**GIVEN DATA:**

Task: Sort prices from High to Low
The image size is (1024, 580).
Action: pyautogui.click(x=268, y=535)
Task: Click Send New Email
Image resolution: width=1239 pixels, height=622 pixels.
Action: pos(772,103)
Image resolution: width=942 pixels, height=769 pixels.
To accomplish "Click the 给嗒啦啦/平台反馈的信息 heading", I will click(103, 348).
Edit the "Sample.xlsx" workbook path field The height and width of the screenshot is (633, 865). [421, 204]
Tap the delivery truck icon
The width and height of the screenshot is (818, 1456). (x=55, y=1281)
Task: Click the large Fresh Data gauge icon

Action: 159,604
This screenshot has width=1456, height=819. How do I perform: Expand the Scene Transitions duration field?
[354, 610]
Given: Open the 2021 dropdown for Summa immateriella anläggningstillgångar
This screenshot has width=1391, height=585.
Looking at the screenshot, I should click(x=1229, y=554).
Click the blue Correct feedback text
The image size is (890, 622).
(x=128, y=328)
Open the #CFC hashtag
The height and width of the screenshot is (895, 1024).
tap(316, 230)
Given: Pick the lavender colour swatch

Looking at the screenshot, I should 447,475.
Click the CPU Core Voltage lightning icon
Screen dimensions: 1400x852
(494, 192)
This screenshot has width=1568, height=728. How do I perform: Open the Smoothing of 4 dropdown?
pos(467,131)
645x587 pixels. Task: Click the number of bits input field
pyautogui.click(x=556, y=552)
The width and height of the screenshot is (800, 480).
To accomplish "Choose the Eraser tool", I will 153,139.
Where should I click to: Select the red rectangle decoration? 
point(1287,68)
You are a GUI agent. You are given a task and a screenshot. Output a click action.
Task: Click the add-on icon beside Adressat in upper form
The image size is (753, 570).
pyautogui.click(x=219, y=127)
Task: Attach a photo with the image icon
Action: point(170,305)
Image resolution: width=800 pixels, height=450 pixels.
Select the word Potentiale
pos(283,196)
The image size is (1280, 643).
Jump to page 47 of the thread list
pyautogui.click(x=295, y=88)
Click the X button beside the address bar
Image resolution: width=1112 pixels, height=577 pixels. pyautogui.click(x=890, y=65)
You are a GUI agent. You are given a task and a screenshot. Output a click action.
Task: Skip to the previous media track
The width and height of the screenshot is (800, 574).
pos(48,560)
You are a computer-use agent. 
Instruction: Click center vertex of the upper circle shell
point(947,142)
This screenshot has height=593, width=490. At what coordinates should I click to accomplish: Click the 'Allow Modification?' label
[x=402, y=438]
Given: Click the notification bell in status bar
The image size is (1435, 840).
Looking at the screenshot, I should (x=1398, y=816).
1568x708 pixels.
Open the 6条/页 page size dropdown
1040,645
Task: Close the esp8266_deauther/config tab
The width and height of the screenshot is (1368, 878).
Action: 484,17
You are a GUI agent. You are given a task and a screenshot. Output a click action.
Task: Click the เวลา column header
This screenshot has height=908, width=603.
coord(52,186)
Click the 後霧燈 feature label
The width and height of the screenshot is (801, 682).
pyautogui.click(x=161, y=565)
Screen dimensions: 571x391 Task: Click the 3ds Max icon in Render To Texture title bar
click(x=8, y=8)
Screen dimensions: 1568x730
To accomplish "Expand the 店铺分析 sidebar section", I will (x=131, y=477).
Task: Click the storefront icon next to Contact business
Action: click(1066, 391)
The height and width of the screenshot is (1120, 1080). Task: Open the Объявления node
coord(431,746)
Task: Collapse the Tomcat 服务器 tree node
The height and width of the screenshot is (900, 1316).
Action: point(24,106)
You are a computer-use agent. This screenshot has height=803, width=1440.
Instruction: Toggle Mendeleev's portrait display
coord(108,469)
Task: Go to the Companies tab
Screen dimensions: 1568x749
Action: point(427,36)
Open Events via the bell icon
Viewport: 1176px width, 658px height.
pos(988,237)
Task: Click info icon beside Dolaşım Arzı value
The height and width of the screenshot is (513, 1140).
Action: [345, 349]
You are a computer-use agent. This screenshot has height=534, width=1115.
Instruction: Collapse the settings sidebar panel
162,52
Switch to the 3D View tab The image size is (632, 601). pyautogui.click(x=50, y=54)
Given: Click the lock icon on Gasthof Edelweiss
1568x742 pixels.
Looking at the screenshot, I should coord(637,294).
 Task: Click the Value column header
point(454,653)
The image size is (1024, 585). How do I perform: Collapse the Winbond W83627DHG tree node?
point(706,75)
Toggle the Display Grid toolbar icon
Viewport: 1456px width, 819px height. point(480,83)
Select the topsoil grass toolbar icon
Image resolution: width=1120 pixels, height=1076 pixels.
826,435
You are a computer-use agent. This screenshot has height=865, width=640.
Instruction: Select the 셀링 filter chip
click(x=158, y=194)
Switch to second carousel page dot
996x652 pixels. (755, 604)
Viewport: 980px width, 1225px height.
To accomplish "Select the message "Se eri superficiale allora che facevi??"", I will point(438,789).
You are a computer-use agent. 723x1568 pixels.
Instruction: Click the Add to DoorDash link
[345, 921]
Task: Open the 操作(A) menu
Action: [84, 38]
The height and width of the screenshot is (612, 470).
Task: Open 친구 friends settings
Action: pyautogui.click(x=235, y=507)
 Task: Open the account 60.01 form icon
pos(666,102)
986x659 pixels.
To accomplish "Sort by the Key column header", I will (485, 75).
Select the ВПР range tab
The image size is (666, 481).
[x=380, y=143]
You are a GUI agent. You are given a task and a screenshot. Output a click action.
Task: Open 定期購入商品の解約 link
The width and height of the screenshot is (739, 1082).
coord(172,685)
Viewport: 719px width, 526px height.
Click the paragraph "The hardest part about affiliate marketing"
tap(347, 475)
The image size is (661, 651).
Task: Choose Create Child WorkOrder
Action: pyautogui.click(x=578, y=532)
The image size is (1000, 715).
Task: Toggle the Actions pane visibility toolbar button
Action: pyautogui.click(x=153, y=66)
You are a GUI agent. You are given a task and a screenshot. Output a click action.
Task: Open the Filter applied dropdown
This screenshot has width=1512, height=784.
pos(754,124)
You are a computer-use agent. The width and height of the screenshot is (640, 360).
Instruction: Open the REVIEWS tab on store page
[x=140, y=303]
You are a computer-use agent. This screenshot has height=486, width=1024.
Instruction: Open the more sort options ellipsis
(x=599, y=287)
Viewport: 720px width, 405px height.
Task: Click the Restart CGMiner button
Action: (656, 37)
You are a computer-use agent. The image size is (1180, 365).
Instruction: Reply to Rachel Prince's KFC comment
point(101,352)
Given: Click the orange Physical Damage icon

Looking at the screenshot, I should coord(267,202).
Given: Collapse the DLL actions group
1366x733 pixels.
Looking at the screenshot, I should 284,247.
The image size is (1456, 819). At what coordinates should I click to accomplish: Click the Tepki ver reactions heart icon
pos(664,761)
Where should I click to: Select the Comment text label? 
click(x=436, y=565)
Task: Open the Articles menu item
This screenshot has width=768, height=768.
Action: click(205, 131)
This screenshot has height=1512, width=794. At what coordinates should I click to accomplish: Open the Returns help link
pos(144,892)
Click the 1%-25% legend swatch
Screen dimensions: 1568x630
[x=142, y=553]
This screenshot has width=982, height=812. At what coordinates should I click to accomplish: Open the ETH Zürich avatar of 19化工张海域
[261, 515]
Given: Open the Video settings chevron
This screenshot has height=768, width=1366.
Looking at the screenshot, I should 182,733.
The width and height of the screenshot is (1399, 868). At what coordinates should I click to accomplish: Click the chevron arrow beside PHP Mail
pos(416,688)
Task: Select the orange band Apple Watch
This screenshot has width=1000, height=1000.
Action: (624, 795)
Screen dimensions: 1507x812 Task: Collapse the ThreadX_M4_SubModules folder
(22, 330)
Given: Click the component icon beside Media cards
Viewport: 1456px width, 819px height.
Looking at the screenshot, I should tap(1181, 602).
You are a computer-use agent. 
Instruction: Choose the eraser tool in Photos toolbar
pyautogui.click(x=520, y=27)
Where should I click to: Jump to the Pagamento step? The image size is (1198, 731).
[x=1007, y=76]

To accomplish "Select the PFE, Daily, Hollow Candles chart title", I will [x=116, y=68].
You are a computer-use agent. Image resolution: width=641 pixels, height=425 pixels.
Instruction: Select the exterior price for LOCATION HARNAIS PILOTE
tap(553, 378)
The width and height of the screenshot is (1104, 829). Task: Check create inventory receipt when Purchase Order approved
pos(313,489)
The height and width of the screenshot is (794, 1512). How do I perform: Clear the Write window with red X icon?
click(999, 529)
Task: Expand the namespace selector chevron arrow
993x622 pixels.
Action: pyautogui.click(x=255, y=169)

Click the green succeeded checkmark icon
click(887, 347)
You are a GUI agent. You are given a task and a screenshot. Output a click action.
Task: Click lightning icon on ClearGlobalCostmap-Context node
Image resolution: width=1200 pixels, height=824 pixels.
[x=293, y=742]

**WHAT IS EXPECTED:** Copy out the stretch of the data from the line containing "The width and height of the screenshot is (800, 480)." through the line containing "pos(283,196)", inclusive, exactly as it appears.

**TASK RESULT:**
The width and height of the screenshot is (800, 480).
To accomplish "Choose the Eraser tool", I will 153,139.
Where should I click to: Select the red rectangle decoration? 
point(1287,68)
You are a GUI agent. You are given a task and a screenshot. Output a click action.
Task: Click the add-on icon beside Adressat in upper form
The image size is (753, 570).
pyautogui.click(x=219, y=127)
Task: Attach a photo with the image icon
Action: point(170,305)
Image resolution: width=800 pixels, height=450 pixels.
Select the word Potentiale
pos(283,196)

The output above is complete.